We know that for a feature that is perfectly correlated, the gain has to be the maximal one (can you figure out Why?), therefore, once that perfect feature is being considered, it will satisfy the condition set by the if block, remembered by the variable best_feature, and set the max_info_gain to a value that no other feature can exceed!
If you just compare what I have said with the code skeleton above, do you have any disagreement? If no, then perhaps you can start from the skeleton and see if you can complete it?
I filled up this template you showed above using the hints in the exercise and previous exercises.
All other tests were successful except for this “correlated” stuff. I looked over all my notes from the Professor’s video; I could not find anything about the correlation.
Then I decided to pay attention to the wording of the test case response.
“perfectly correlated” implies maximal amount of information, no entropy, no surprise.

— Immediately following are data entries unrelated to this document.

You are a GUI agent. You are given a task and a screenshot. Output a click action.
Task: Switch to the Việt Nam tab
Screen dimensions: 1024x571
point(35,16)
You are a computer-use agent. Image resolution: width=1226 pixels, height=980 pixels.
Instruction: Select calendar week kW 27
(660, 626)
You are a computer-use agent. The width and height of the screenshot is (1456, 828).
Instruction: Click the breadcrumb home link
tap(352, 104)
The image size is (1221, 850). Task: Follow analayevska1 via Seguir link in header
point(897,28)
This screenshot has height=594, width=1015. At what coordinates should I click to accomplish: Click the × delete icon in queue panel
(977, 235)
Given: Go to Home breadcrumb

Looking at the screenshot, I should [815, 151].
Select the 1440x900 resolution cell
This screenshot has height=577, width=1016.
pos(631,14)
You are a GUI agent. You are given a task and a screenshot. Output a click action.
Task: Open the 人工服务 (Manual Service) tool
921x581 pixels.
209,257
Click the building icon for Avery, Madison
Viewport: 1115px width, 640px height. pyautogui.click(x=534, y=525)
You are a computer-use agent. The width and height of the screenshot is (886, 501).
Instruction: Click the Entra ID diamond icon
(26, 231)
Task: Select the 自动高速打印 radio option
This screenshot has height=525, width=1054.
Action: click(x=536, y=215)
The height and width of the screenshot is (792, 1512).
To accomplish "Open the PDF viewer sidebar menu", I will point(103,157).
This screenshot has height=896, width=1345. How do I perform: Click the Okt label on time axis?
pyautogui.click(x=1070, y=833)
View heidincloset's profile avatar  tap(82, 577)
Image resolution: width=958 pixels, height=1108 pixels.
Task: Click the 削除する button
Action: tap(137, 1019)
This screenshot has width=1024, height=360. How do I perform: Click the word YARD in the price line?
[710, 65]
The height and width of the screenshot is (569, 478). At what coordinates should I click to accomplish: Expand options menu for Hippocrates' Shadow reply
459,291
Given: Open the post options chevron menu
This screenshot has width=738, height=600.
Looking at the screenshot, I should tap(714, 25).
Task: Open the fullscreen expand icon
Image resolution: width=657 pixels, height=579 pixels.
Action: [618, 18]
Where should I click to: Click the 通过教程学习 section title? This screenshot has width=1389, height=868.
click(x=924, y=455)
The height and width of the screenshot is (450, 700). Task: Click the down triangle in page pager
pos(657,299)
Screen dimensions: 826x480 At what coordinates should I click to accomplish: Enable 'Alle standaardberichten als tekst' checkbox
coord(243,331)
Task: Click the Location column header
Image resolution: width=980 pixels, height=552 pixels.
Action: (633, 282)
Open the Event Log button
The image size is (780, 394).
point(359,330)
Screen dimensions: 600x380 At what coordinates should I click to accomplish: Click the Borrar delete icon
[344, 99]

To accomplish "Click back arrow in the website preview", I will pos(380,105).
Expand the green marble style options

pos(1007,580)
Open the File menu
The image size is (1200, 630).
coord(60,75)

You can use regression theory to approximate a curve.
The problem must be somewhere else in my code; since we are using the same template.
Maybe when I am calculating the information gain or doing the splitting of the data.
for feature in range(num_features):
# Your code here to compute the information gain from splitting on this feature
info_gain = <Here I compute the information gain>
# If the information gain is larger than the max seen so far
if info_gain > max_info_gain:
max_info_gain = <I put the new info gain, using other hints>
best_feature = <I update the feature, using other hints>
This is basically a repeat of the temple you show before, with my own comments and lots of print statements.
Thanks @ajeancharles for the update. Then I think one natural thing to consider is whether your gains computed are correct. For you to check, I am sharing my results:
the feature with the best gain is chosen as the best feature.
Note the number 2, 3 and 4 are test cases that use perfectly correlated features.
I am sharing the three printing lines I have added, and maybe you can do the same and see if you spot anything different in the printed results?
def get_best_split(X, y, node_indices):
# Some useful variables
num_features = X.shape[1]
# You need to return the following variables correctly
best_feature = -1
### START CODE HERE ###
max_info_gain = 0
print('\nBegin to loop through the features') #ADDED, please remove this line before submission.
# Iterate through all features
for feature in range(num_features):
# Your code here to compute the information gain from splitting on this feature
info_gain =
print(feature, info_gain) #ADDED, please remove this line before submission.
# If the information gain is larger than the max seen so far
if info_gain > max_info_gain:
# Your code here to set the max_info_gain and best_feature
max_info_gain =
best_feature =
### END CODE HERE ##
print(f'Best feature to split on: {best_feature}') #ADDED, please remove this line before submission.
return best_feature
Please feel free to share your printed results for follow-up discussion.
By the way, @ajeancharles, once you are able to pass all public tests, and you are ready to submit your work, please remember to remove all the print command lines added by you as they are going to interfere with the autograder and cause your submission to fail.
I will do it over the weekend. I am doing this for fun; I have been taking classes for a few days (knowledge binging) and need to catch up with some sleep. I need to get some sleep.
You will hear from me in a few days.